• [Problem 1] According to the text about Leicester's Orbital bus route, on what date were the electric vehicles on service 40 launched?
• [Problem 2] Pick up the text about Leicester's Orbital bus route after its last sentence and continue it.

• [Text under study]
Circular bus route in Leicester, UK

Orbital is the name given to Centrebus services 40N and 40S which operate around the outer suburbs in Leicester, UK.

== History ==
Centrebus have operated the 40 service since around 2003 but the history can be traced back to the early 1980s.

As part of the Leicester bus partnership, Centrebus and Leicester City Council successfully applied for ZEBRA funding for electric vehicles to operate on service 40, these were launched on 24 October 2022.

The previous fully circular route was 30 mi long and formed a circle around Leicester.
In March 2025, Centrebus announced changes to the service with it being split into two routes from 27 April in a bid to improve the reliability.

== Route ==
The Orbital services currently operates as two separate services 40N and 40S in a bid to improve reliability across the service

Orbital services both currently operate to an hourly frequency Monday to Saturday, serving the housing, retail, and business areas around the A563 Outer Ring Road.

• [Provided data]
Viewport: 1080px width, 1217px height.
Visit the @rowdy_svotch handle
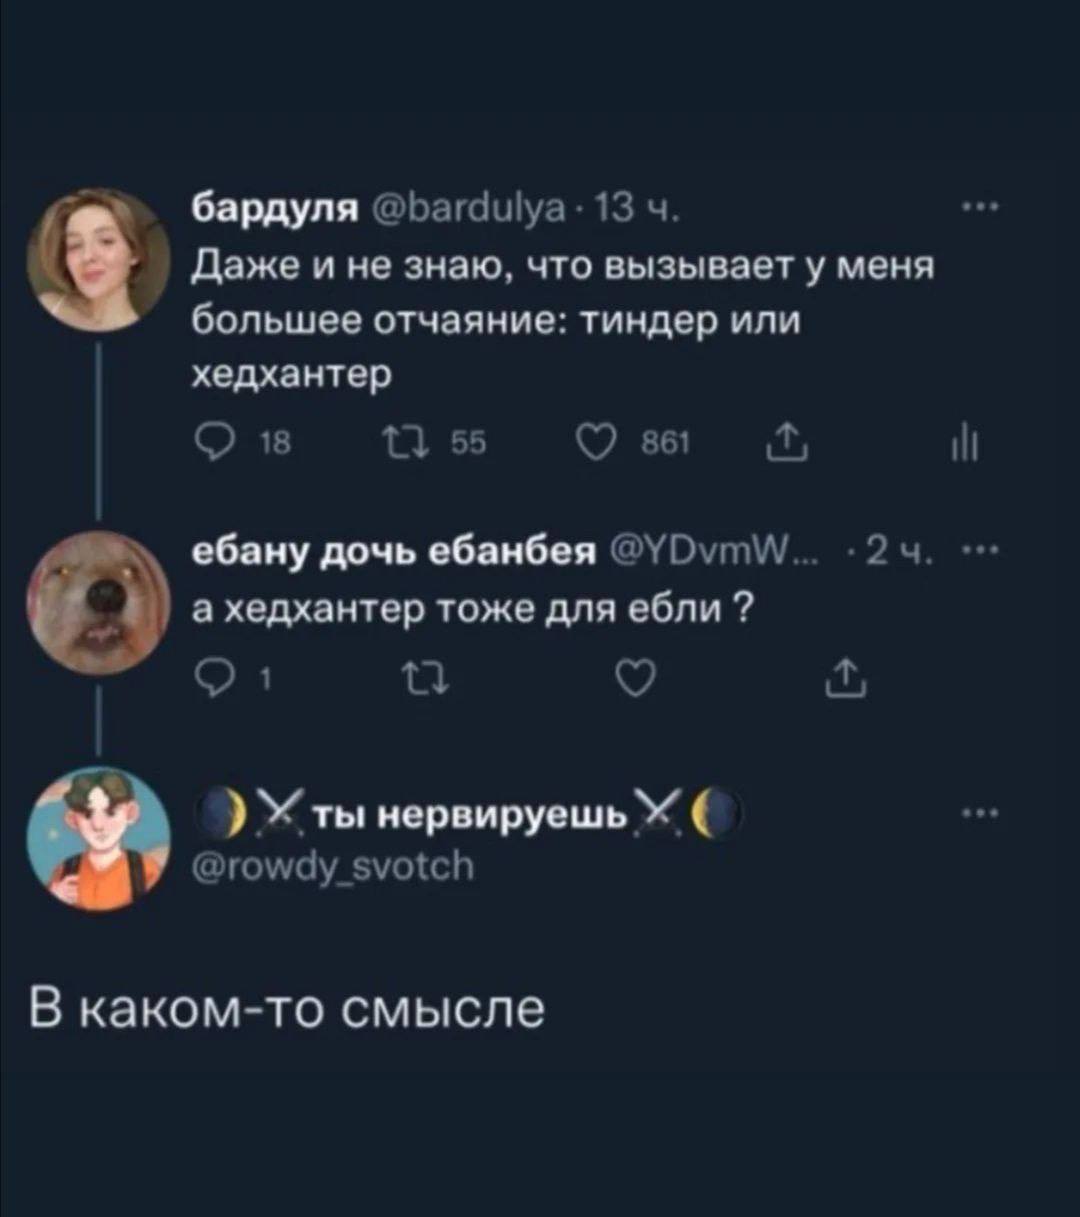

• [Answer section 1] 24 October 2022.

• [Answer section 2]
===Future===
As part of the Leicester Buses partnership, Leicester City Council are seeking funding to increase the frequency to every 30 minutes alongside the introduction of (less frequent) evening and Sunday services with additional electric buses.

== Vehicles ==
Orbital is currently operated by six Yutong E10 buses all in a distinctive bright green livery with four of them having full Orbital branding alongside two branded for Leicester Greenlines? these vehicles are used as spare vehicles for use on Hop! or the Hospital Hopper services.

Centrebus have previously used a number of Dennis Darts on the service. In 2007 Optare Esteem buses were launched onto the route and these were replaced by Optare Solo SRs in 2016.